[start INFORMATION GIVEN]

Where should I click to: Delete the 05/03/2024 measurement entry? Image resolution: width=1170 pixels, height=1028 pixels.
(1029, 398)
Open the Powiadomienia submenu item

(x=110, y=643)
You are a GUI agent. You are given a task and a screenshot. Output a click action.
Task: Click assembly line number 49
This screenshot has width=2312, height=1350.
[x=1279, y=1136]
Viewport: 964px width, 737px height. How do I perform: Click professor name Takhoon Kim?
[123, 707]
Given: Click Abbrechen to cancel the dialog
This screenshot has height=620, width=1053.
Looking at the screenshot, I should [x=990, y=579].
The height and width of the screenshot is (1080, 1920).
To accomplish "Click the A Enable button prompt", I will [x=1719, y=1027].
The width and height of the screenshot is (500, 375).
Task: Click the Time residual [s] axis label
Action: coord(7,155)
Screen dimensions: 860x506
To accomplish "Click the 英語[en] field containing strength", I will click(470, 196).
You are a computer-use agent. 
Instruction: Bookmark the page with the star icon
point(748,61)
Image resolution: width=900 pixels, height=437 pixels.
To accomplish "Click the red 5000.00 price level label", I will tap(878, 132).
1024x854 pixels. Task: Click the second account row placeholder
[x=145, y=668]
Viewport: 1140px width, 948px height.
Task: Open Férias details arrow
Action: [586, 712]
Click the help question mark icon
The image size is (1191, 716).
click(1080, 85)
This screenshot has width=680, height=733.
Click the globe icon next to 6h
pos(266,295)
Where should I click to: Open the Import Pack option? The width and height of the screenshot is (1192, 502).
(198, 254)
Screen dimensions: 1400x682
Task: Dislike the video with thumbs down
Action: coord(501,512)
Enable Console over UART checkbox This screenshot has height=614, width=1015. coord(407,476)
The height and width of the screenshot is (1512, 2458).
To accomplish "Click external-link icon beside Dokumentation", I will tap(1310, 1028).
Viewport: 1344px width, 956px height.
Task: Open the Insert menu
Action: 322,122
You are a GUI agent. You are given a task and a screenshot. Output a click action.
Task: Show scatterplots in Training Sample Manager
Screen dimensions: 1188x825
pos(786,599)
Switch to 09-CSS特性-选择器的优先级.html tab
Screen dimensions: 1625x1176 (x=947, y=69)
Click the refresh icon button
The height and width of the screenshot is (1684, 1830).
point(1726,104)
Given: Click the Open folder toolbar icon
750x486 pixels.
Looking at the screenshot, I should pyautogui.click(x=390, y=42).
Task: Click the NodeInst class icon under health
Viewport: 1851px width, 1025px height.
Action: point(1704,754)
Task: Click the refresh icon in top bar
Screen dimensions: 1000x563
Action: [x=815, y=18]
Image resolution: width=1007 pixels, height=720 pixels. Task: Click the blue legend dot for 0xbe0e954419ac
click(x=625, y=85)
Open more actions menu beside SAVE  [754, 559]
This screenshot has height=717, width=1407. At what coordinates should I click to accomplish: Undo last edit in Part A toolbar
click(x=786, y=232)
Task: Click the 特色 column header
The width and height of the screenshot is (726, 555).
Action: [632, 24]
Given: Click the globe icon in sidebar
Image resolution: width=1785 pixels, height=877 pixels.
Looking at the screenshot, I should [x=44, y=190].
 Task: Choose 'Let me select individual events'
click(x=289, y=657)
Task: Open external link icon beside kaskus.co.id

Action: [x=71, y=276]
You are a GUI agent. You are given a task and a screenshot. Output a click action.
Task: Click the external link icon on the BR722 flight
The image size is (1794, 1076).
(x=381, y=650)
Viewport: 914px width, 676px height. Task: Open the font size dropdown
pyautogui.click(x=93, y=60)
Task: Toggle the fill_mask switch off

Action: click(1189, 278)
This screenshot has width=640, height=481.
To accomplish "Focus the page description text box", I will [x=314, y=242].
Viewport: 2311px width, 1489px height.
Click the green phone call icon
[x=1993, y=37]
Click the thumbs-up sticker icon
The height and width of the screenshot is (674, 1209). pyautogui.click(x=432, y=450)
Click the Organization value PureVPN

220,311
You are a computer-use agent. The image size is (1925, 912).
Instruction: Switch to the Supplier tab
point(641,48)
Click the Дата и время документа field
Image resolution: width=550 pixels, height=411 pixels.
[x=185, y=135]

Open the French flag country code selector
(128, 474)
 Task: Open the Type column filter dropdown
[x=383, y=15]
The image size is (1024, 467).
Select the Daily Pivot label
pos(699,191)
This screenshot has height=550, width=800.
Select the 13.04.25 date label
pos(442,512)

[end INFORMATION GIVEN]

_STATED TASK_
In the entries above, swap each "Instruction" for "Goal" and write all the lines out again with nothing else altered.

_RESULT OF THE TASK_
Where should I click to: Delete the 05/03/2024 measurement entry? Image resolution: width=1170 pixels, height=1028 pixels.
(1029, 398)
Open the Powiadomienia submenu item

(x=110, y=643)
You are a GUI agent. You are given a task and a screenshot. Output a click action.
Task: Click assembly line number 49
This screenshot has width=2312, height=1350.
[x=1279, y=1136]
Viewport: 964px width, 737px height. How do I perform: Click professor name Takhoon Kim?
[123, 707]
Given: Click Abbrechen to cancel the dialog
This screenshot has height=620, width=1053.
Looking at the screenshot, I should [x=990, y=579].
The height and width of the screenshot is (1080, 1920).
To accomplish "Click the A Enable button prompt", I will [x=1719, y=1027].
The width and height of the screenshot is (500, 375).
Task: Click the Time residual [s] axis label
Action: coord(7,155)
Screen dimensions: 860x506
To accomplish "Click the 英語[en] field containing strength", I will click(470, 196).
You are a computer-use agent. 
Goal: Bookmark the page with the star icon
point(748,61)
Image resolution: width=900 pixels, height=437 pixels.
To accomplish "Click the red 5000.00 price level label", I will tap(878, 132).
1024x854 pixels. Task: Click the second account row placeholder
[x=145, y=668]
Viewport: 1140px width, 948px height.
Task: Open Férias details arrow
Action: [586, 712]
Click the help question mark icon
The image size is (1191, 716).
click(1080, 85)
This screenshot has width=680, height=733.
Click the globe icon next to 6h
pos(266,295)
Where should I click to: Open the Import Pack option? The width and height of the screenshot is (1192, 502).
(198, 254)
Screen dimensions: 1400x682
Task: Dislike the video with thumbs down
Action: coord(501,512)
Enable Console over UART checkbox This screenshot has height=614, width=1015. coord(407,476)
The height and width of the screenshot is (1512, 2458).
To accomplish "Click external-link icon beside Dokumentation", I will tap(1310, 1028).
Viewport: 1344px width, 956px height.
Task: Open the Insert menu
Action: 322,122
You are a GUI agent. You are given a task and a screenshot. Output a click action.
Task: Show scatterplots in Training Sample Manager
Screen dimensions: 1188x825
pos(786,599)
Switch to 09-CSS特性-选择器的优先级.html tab
Screen dimensions: 1625x1176 (x=947, y=69)
Click the refresh icon button
The height and width of the screenshot is (1684, 1830).
point(1726,104)
Given: Click the Open folder toolbar icon
750x486 pixels.
Looking at the screenshot, I should pyautogui.click(x=390, y=42).
Task: Click the NodeInst class icon under health
Viewport: 1851px width, 1025px height.
Action: point(1704,754)
Task: Click the refresh icon in top bar
Screen dimensions: 1000x563
Action: [x=815, y=18]
Image resolution: width=1007 pixels, height=720 pixels. Task: Click the blue legend dot for 0xbe0e954419ac
click(x=625, y=85)
Open more actions menu beside SAVE  [754, 559]
This screenshot has height=717, width=1407. At what coordinates should I click to accomplish: Undo last edit in Part A toolbar
click(x=786, y=232)
Task: Click the 特色 column header
The width and height of the screenshot is (726, 555).
Action: [632, 24]
Given: Click the globe icon in sidebar
Image resolution: width=1785 pixels, height=877 pixels.
Looking at the screenshot, I should [x=44, y=190].
 Task: Choose 'Let me select individual events'
click(x=289, y=657)
Task: Open external link icon beside kaskus.co.id

Action: [x=71, y=276]
You are a GUI agent. You are given a task and a screenshot. Output a click action.
Task: Click the external link icon on the BR722 flight
The image size is (1794, 1076).
(x=381, y=650)
Viewport: 914px width, 676px height. Task: Open the font size dropdown
pyautogui.click(x=93, y=60)
Task: Toggle the fill_mask switch off

Action: click(1189, 278)
This screenshot has width=640, height=481.
To accomplish "Focus the page description text box", I will [x=314, y=242].
Viewport: 2311px width, 1489px height.
Click the green phone call icon
[x=1993, y=37]
Click the thumbs-up sticker icon
The height and width of the screenshot is (674, 1209). pyautogui.click(x=432, y=450)
Click the Organization value PureVPN

220,311
You are a computer-use agent. The image size is (1925, 912).
Goal: Switch to the Supplier tab
point(641,48)
Click the Дата и время документа field
Image resolution: width=550 pixels, height=411 pixels.
[x=185, y=135]

Open the French flag country code selector
(128, 474)
 Task: Open the Type column filter dropdown
[x=383, y=15]
The image size is (1024, 467).
Select the Daily Pivot label
pos(699,191)
This screenshot has height=550, width=800.
Select the 13.04.25 date label
pos(442,512)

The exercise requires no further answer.